Выше я связал двусмысленный статус образа у Поплавского — образ, с одной стороны, дается как чрезвычайно насыщенный, но с другой, является не продуктом непосредственного чувственного восприятия, а проекцией памяти, — с теорией и практикой эйдетического вспоминания. В стихотворении «(Рембрандт)», в сущности, фиксируется не образ, запечатленный на картине, а как бы эйдетический образ этого образа. Сама же картина как бы вытесняется из области реального в область иллюзорного и фиктивного. Нечто похожее происходит с книгами и картинами, с которыми имеет дело Аполлон Безобразов: восприятие наблюдателя направлено не на них как на данные в ощущениях объекты, а на их эйдетические образы. Напомню, что Безобразов (как и господин Тэст Поля Валери) любит жечь материальные носители письменной культуры:
На самом деле он просто любил жечь книги, особенно старинные, в дорогих кожаных переплетах, долго сопротивлявшиеся огню. Это было у него родом жертвоприношения, во время которого он любил читать отдельные слова на полусгоревших, освещенных безумным светом страницах. Он вообще любил все жечь: письма, записки и дневники. Это называлось у него бороться с привидениями. В известное мне время он вообще уже ничего не читал и у него даже не было письменных принадлежностей, хотя, несомненно, был какой-то период в его жизни, когда он очень много читал (
Сам Поплавский для «борьбы с привидениями» берет на вооружение другие методы: он не сжигает записки и дневники, но постоянно перечитывает и переписывает их. О различных формах «переработки» своего дневникового дискурса и, в частности, о метадискурсивных пассажах в записях Поплавского идет речь в главе «„Рукописный блуд“: дневниковый дискурс Поплавского».
Что касается Безобразова, то свои сочинения он записывает на пыли зеркала:
Действительно, на пыли зеркала пальцем были написаны какие-то странные слова, лишенные смысла, а также грубо нарисованы несколько треугольников и пентаграмм…
— Вот на это я потратил более месяца.
Я приблизился и прочел то самое слово, которое он столько времени подряд повторял вслух (
По-видимому, все, что сочинил Аполлон, сводится к одному «сложному» слову, составленному, подобно «сложному образу», из гетерогенных элементов: в данном случае из десемантизированных слов и геометрических фигур[65]
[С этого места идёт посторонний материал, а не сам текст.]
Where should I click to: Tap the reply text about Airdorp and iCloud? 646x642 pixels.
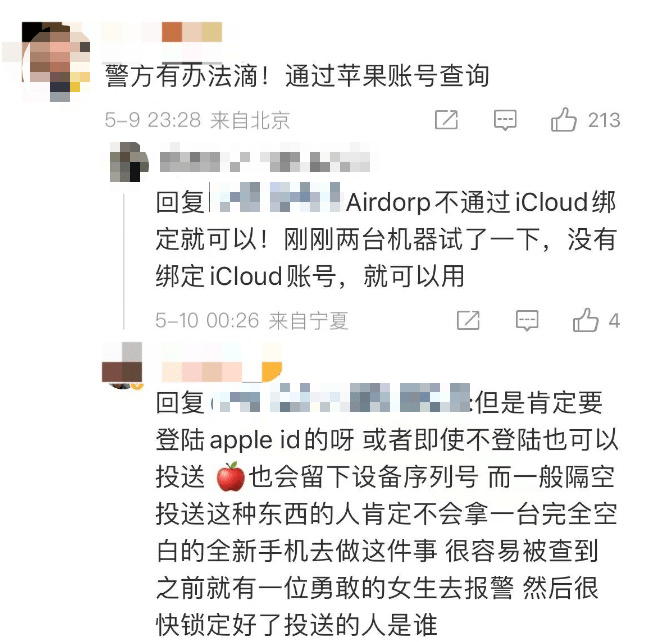coord(386,239)
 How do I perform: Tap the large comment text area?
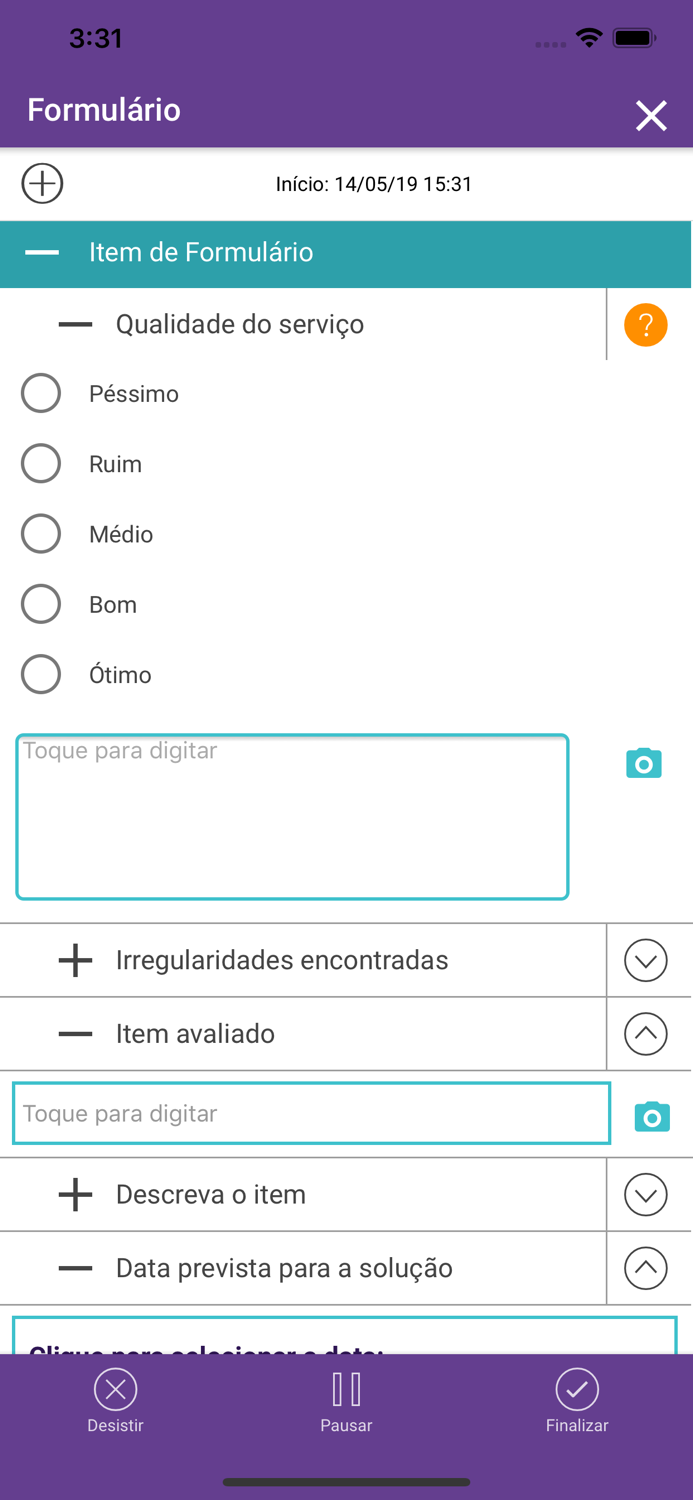tap(292, 818)
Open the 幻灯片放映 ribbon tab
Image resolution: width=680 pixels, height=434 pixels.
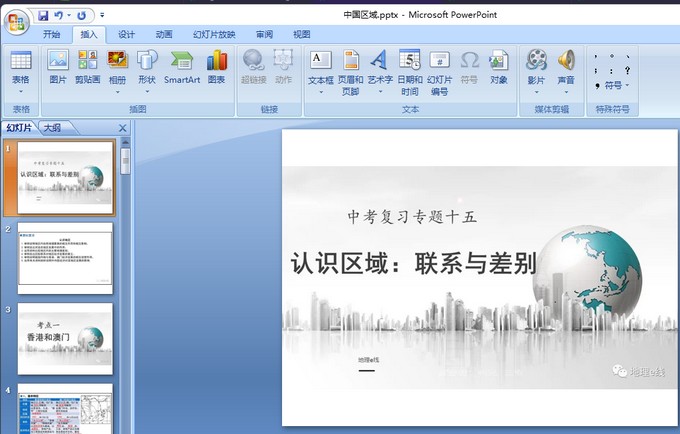[x=214, y=34]

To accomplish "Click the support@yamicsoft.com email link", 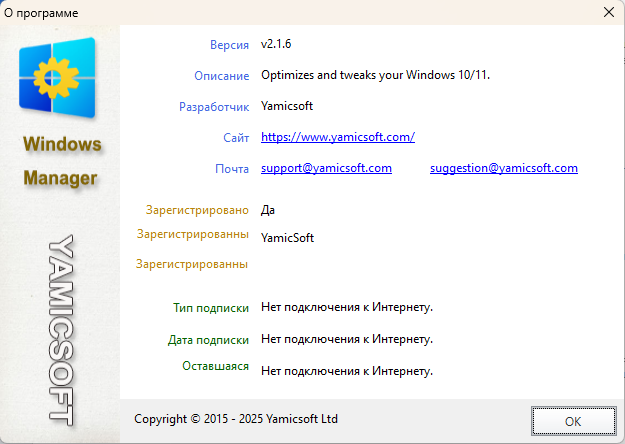I will click(326, 168).
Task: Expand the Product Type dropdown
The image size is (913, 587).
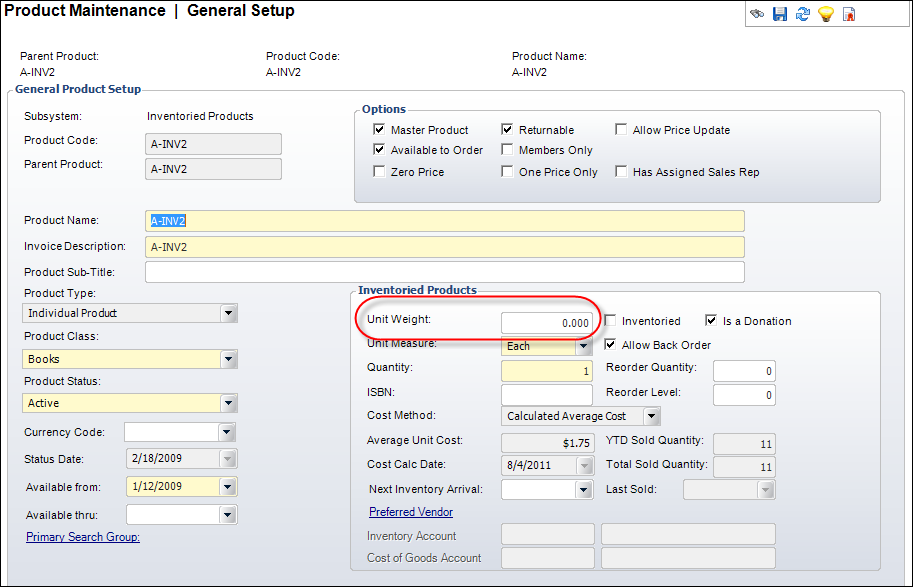Action: (229, 314)
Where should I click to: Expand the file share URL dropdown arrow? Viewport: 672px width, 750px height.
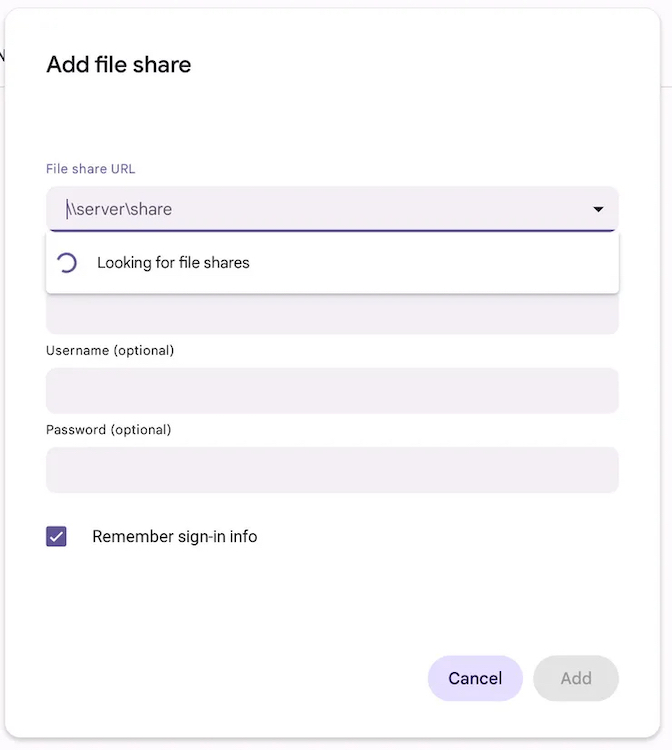coord(598,210)
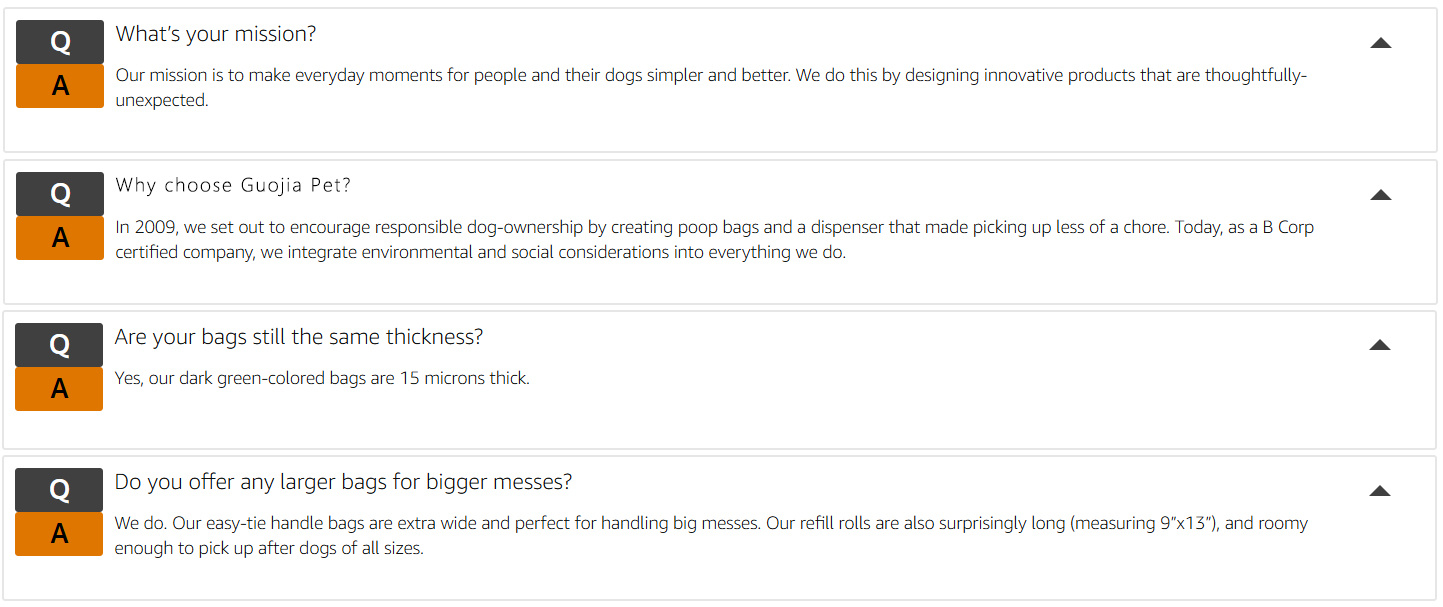
Task: Collapse the "What's your mission?" answer arrow
Action: pyautogui.click(x=1381, y=43)
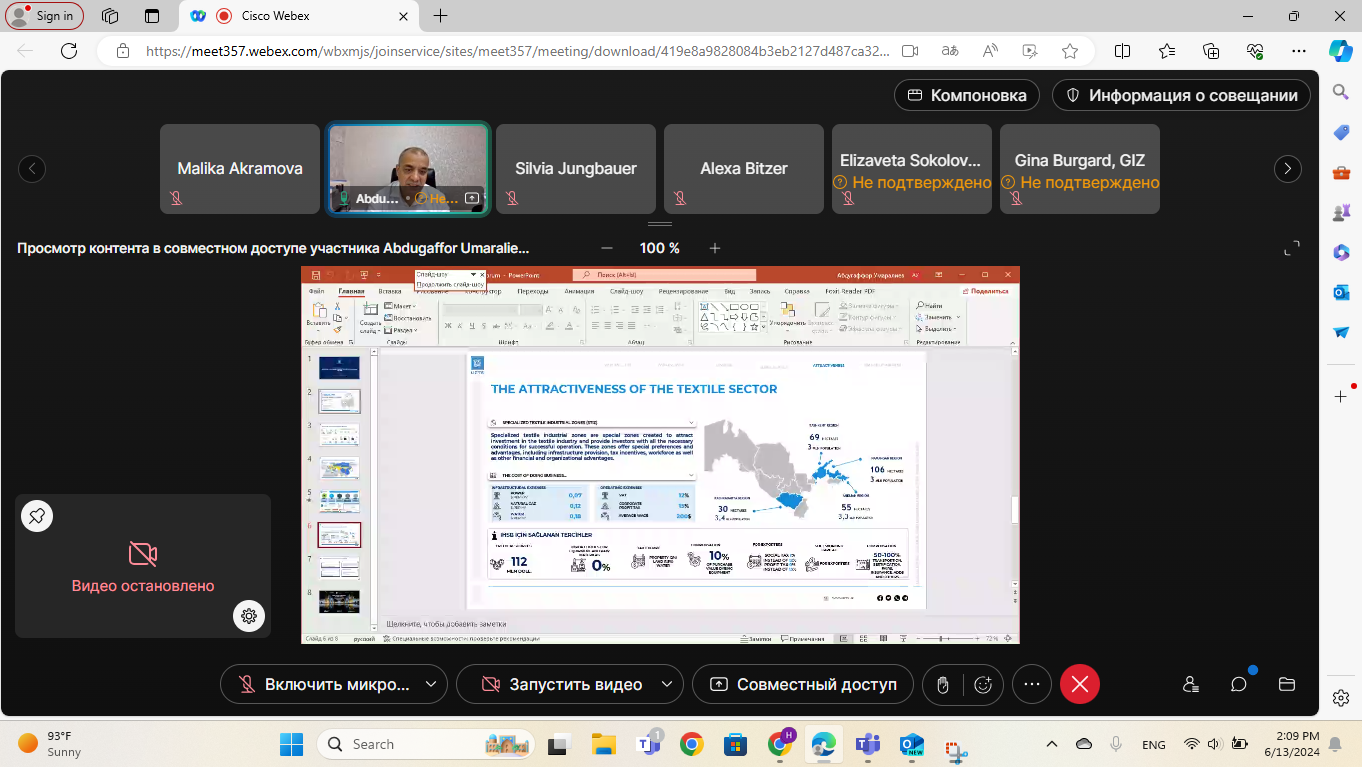Click the Совместный доступ share button
The width and height of the screenshot is (1362, 767).
(x=803, y=684)
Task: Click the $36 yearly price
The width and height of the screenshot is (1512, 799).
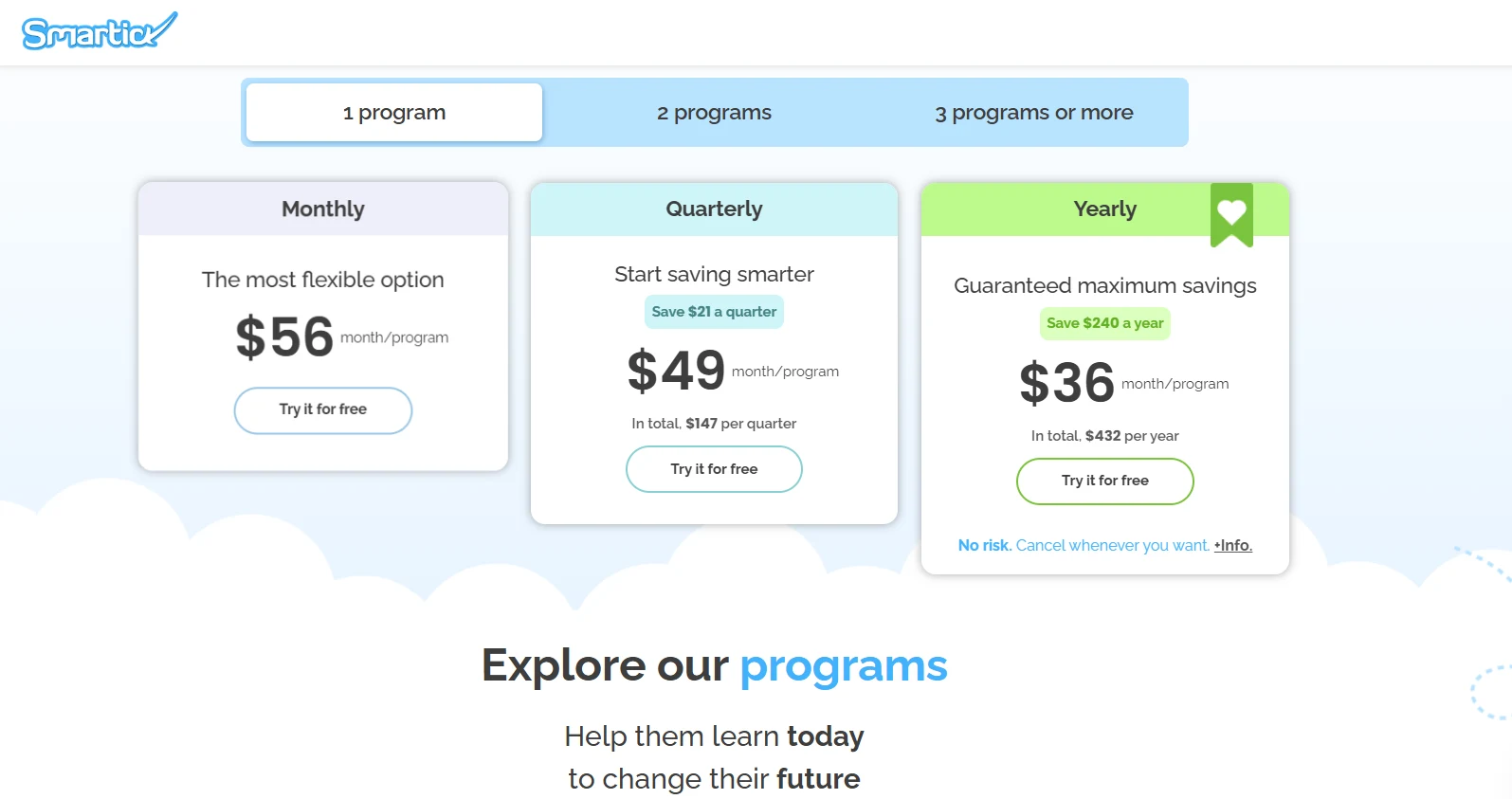Action: 1066,383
. Важно, что это «слово» включает в себя как вербальные (которые можно прочитать), так и визуальные (которые можно только увидеть) компоненты, то есть перестает быть собственно словом и становится неким гибридным знаком. Хотя рассказчику удается «прочесть» его, очевидно, что воспринимает он его не только глазами, но и умозрительно, фиксируя не только нарисованную фигуру, но и ее умозрительную идею. При этом «читает» он его как бы «про себя», и читатель остается в полном неведении по поводу смысла этого слова. В главе «„Труднейшее из трудных“: Поплавский и Каббала» я высказываю предположение, что это слово является не чем иным, как каббалистическим тетраграмматоном, репрезентирующим тайное имя Бога. Сейчас же меня интересует тот факт, что оно написано на пыли зеркала, то есть наблюдатель, приблизившийся к покрытому пылью зеркалу, может видеть свое отражение только там, где на пыль нанесены знаки. Естественно, он может видеть отражение лишь частей своего тела, но не всего тела. В главе, посвященной Поплавскому и Валери, этот феномен распадения тела наблюдателя на составные части разбирается подробно.